Gandhi lamented the apparent failure of the international system, citing how “UN General Assembly resolutions demanding an immediate, unconditional, and permanent ceasefire in Gaza have been completely ignored.” She also pointed to the UN Security Council’s failure to impose sanctions on the Israeli government and Israel’s complete disregard for the International Court of Justice’s (ICJ) order from January 26, 2024, which directed Israel to prevent acts of genocide and provide essential services and humanitarian aid. She attributed Israel’s actions, in part, to “direct and indirect support from the US,” which she said “encouraged these actions, but also made them possible.”
Opining that the responsibility to protect the interests of the people of Gaza now rests with individual countries given the “virtually defunct” international laws and institutions, Gandhi commended South Africa and Brazil for their courageous step in taking Israel to the ICJ. She also praised France’s decision to recognize the Palestinian state and highlighted sanctions imposed by Britain and Canada on Israeli leaders advocating aggression. Even within Israel, she noted, “voices of protest are growing,” with a former prime minister acknowledging “the reality of Israeli war crimes in Gaza.”
“Amidst this humanitarian crisis and the rising global consciousness around it, it is a national shame that India has remained a mute spectator to this affront to humanity,” Gandhi asserted. She invoked India’s historical role as a “symbol of global justice,” a nation that “inspired global movements against colonialism” and “led the international struggle against apartheid South Africa.”

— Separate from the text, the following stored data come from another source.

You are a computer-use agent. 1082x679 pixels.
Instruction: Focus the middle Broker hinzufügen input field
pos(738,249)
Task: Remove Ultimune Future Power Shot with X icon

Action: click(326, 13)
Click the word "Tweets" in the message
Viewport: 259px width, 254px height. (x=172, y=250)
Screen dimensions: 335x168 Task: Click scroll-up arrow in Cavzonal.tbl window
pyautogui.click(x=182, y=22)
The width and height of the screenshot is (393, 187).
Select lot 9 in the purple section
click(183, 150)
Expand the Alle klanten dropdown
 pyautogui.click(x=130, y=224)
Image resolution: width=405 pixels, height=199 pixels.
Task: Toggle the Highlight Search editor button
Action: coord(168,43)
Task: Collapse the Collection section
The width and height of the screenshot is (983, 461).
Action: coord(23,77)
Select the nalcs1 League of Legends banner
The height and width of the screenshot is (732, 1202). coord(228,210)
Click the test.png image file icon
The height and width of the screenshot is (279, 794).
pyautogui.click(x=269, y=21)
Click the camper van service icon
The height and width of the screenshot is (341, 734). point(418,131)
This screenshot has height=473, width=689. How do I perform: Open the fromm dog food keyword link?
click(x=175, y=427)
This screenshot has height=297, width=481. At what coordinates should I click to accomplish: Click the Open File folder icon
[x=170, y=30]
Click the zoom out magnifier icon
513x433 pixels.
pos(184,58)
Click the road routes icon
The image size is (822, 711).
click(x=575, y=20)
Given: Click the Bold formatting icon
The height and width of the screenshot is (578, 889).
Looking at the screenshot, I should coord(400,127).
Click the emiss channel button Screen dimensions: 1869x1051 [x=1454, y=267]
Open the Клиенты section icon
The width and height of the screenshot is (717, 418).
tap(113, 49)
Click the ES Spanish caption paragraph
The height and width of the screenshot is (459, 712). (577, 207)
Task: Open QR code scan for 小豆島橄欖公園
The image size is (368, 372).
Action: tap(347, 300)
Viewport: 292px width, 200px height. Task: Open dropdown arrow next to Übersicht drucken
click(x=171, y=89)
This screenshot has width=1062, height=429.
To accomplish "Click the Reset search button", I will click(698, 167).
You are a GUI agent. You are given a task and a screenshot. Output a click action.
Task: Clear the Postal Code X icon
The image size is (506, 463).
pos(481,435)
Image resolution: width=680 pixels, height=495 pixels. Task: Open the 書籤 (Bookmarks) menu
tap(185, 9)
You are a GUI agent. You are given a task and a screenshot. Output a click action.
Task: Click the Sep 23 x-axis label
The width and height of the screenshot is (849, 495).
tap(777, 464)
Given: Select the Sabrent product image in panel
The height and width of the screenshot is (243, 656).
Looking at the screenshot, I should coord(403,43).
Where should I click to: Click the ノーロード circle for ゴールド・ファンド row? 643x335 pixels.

Gandhi concluded by stating that “India’s abdication of its values is a blot on our national conscience, a disregard for our historical contributions, and also a cowardly betrayal of our constitutional values.” She underscored that the Directive Principles of State Policy mandate the government to promote international peace, maintain just relations, foster respect for international law, and encourage dispute settlement. Therefore, she argued, Israel’s “blatant disregard for basic concepts of international law, human rights and justice” coupled with the current government’s “moral cowardice” amounts to a “dereliction of our duties to our constitutional values.”
Reaffirming India’s consistent support for a ‘two-state solution’ and a just peace, Gandhi recalled that under Indira Gandhi’s leadership in 1974, India became the first non-Arab country to recognize the Palestine Liberation Organization (PLO), and in 1988, among the first to officially recognize the State of Palestine.
“Prime Minister Narendra Modi’s shameful silence in the face of Israel’s relentless and devastating assault on the people of Gaza is deeply disappointing. It is the height of moral cowardice. The time has come for him to speak out clearly, boldly and forthrightly on behalf of the legacy that India has long represented,” she reiterated, concluding with a call for India to provide leadership, as “The Global South is once again looking to India for leadership on an issue that today shakes the collective conscience of all humanity.”